**Problem to work on:** Rewrite all of the material below, swapping every "Ball Valves" for "Gate Valves" and keeping everything else the same. Leave the pictures out of your answer.

**Rows showing where targets appear:**
::::::::::
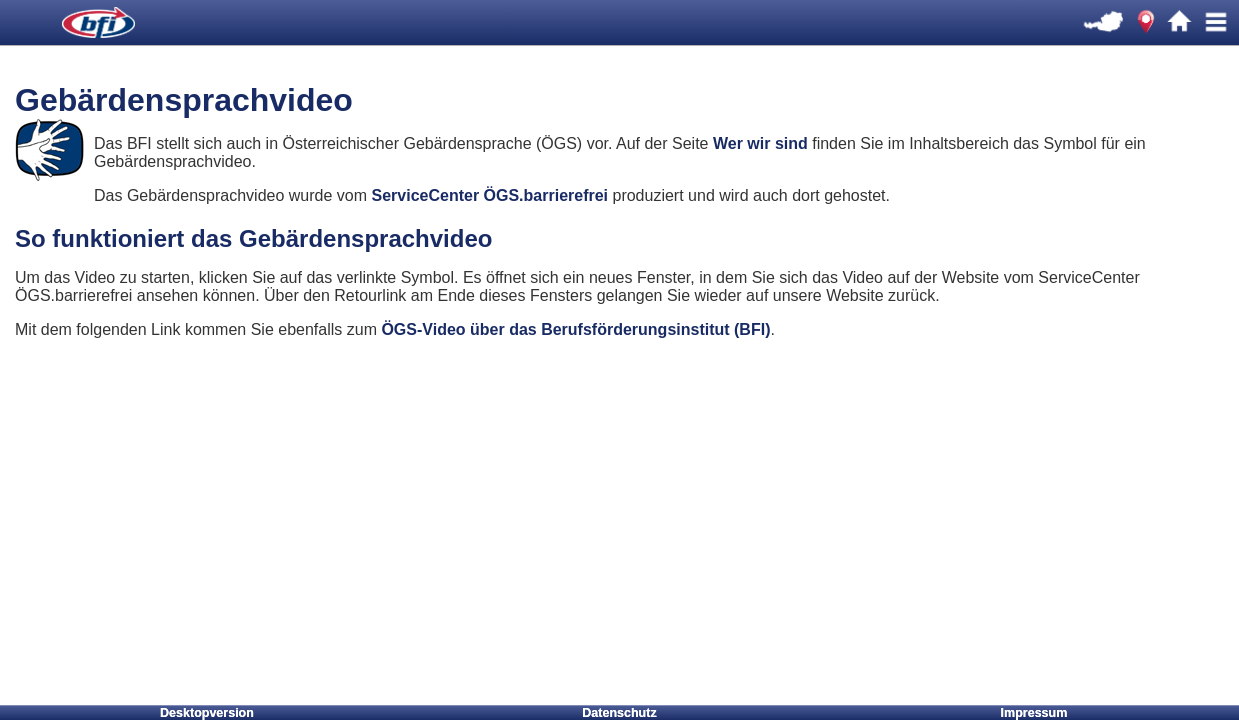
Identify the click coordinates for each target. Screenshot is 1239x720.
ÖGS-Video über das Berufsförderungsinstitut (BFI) (575, 329)
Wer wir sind (762, 143)
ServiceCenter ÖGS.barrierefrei (489, 195)
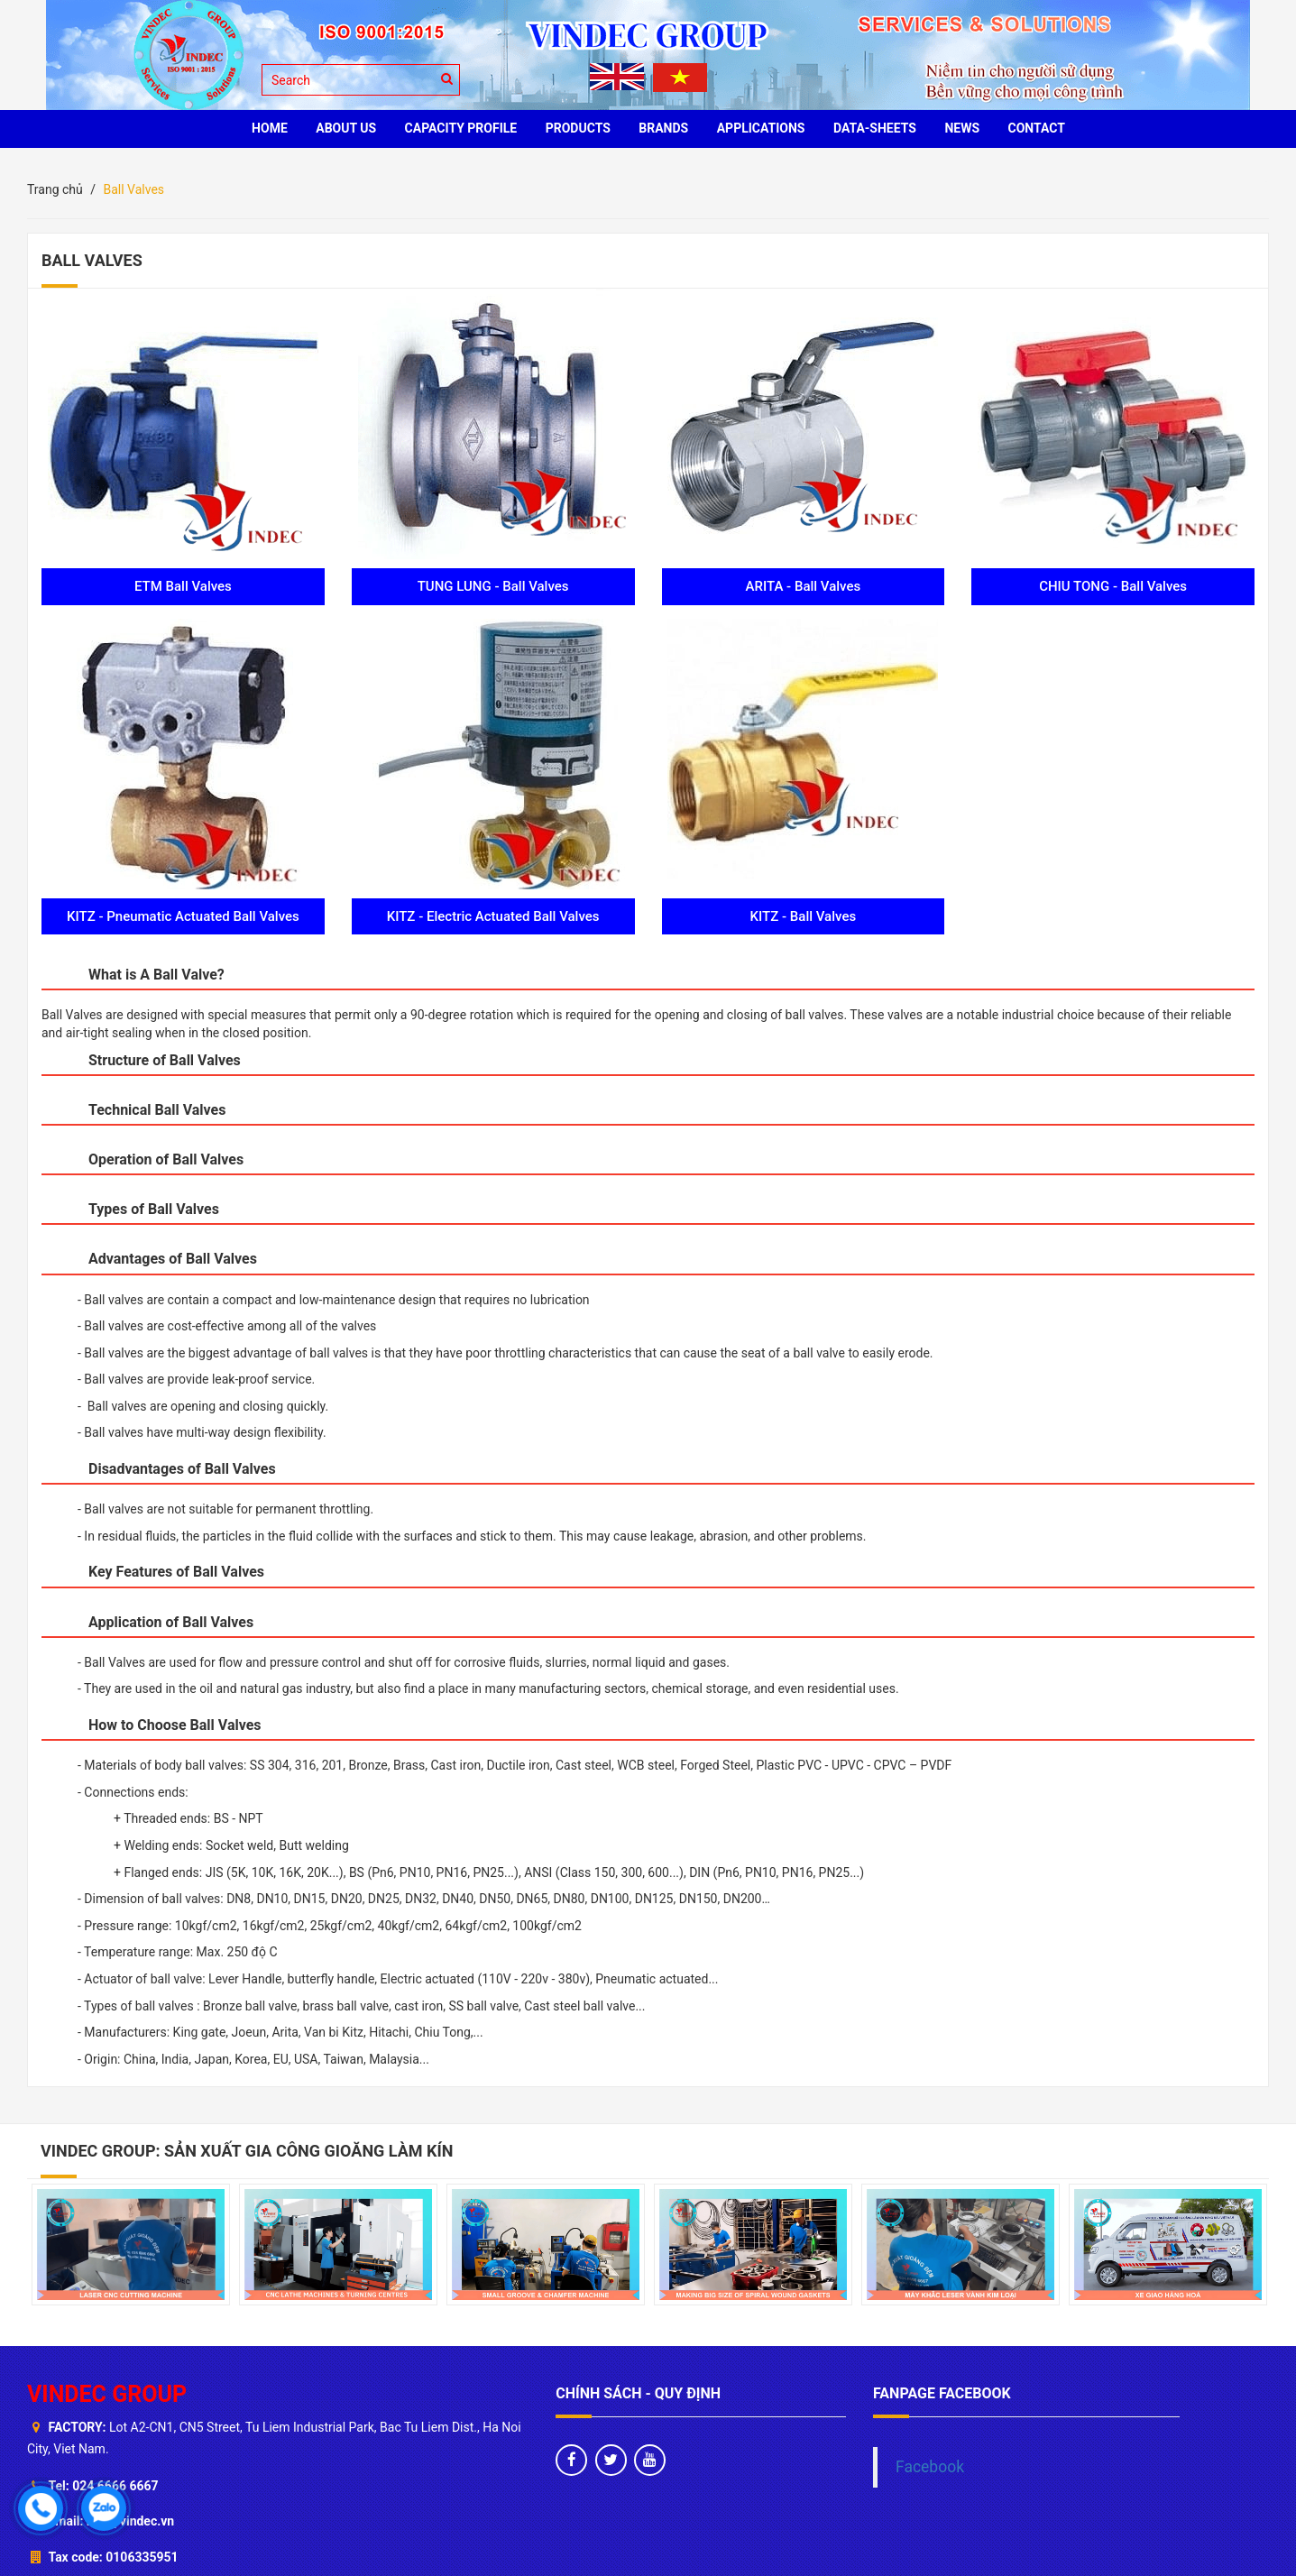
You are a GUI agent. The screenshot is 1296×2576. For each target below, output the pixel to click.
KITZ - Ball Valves (803, 916)
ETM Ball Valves (183, 586)
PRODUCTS (578, 128)
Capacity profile (461, 128)
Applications (761, 128)
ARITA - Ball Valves (803, 586)
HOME (270, 128)
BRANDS (663, 128)
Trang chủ (55, 189)
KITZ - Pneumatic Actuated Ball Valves (183, 916)
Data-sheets (874, 128)
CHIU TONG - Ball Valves (1113, 586)
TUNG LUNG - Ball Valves (493, 586)
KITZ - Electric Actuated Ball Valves (493, 916)
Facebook (930, 2467)
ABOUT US (346, 128)
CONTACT (1036, 128)
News (961, 128)
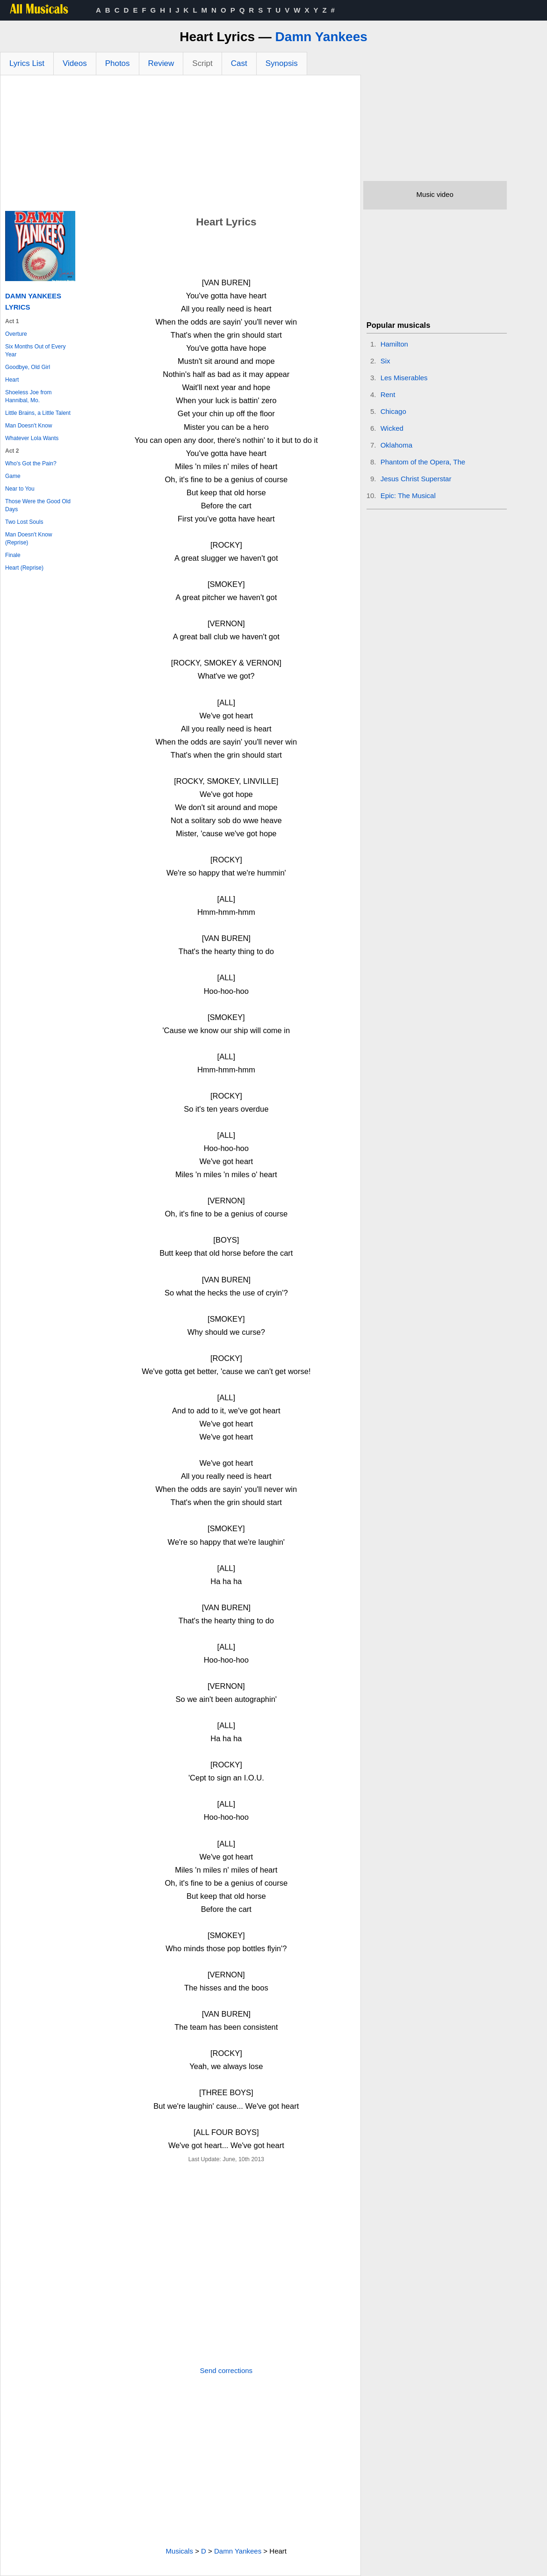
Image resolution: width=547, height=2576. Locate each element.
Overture (16, 334)
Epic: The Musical (408, 495)
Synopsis (282, 63)
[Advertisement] (180, 145)
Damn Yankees (321, 36)
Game (13, 476)
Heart (12, 379)
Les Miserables (404, 378)
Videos (75, 63)
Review (161, 63)
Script (202, 63)
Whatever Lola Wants (31, 438)
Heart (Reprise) (24, 567)
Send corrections (226, 2370)
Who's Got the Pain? (31, 463)
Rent (388, 394)
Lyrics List (26, 63)
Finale (13, 555)
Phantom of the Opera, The (423, 462)
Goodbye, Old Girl (27, 367)
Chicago (393, 411)
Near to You (20, 488)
::::::::::
**Answer:**
Identify the click coordinates for each target. Screenshot is 1239x720.
ÖGS-Video über das Berufsförderungsinstitut (BFI) (575, 329)
Wer wir sind (762, 143)
ServiceCenter ÖGS.barrierefrei (489, 195)
You are a GUI agent. The screenshot is 1296×2576. For each target below, output the pixel to click.
KITZ - Gate Valves (803, 916)
ETM Gate Valves (183, 586)
PRODUCTS (578, 128)
Capacity profile (461, 128)
Applications (761, 128)
ARITA - Gate Valves (803, 586)
HOME (270, 128)
BRANDS (663, 128)
Trang chủ (55, 189)
KITZ - Pneumatic Actuated Gate Valves (183, 916)
Data-sheets (874, 128)
CHIU TONG - Gate Valves (1113, 586)
TUNG LUNG - Gate Valves (493, 586)
KITZ - Electric Actuated Gate Valves (493, 916)
Facebook (930, 2467)
ABOUT US (346, 128)
CONTACT (1036, 128)
News (961, 128)
Image resolution: width=547, height=2576. Locate each element.
Overture (16, 334)
Epic: The Musical (408, 495)
Synopsis (282, 63)
[Advertisement] (180, 145)
Damn Yankees (321, 36)
Game (13, 476)
Heart (12, 379)
Les Miserables (404, 378)
Videos (75, 63)
Review (161, 63)
Script (202, 63)
Whatever Lola Wants (31, 438)
Heart (Reprise) (24, 567)
Send corrections (226, 2370)
Who's Got the Pain? (31, 463)
Rent (388, 394)
Lyrics List (26, 63)
Finale (13, 555)
Phantom of the Opera, The (423, 462)
Goodbye, Old Girl (27, 367)
Chicago (393, 411)
Near to You (20, 488)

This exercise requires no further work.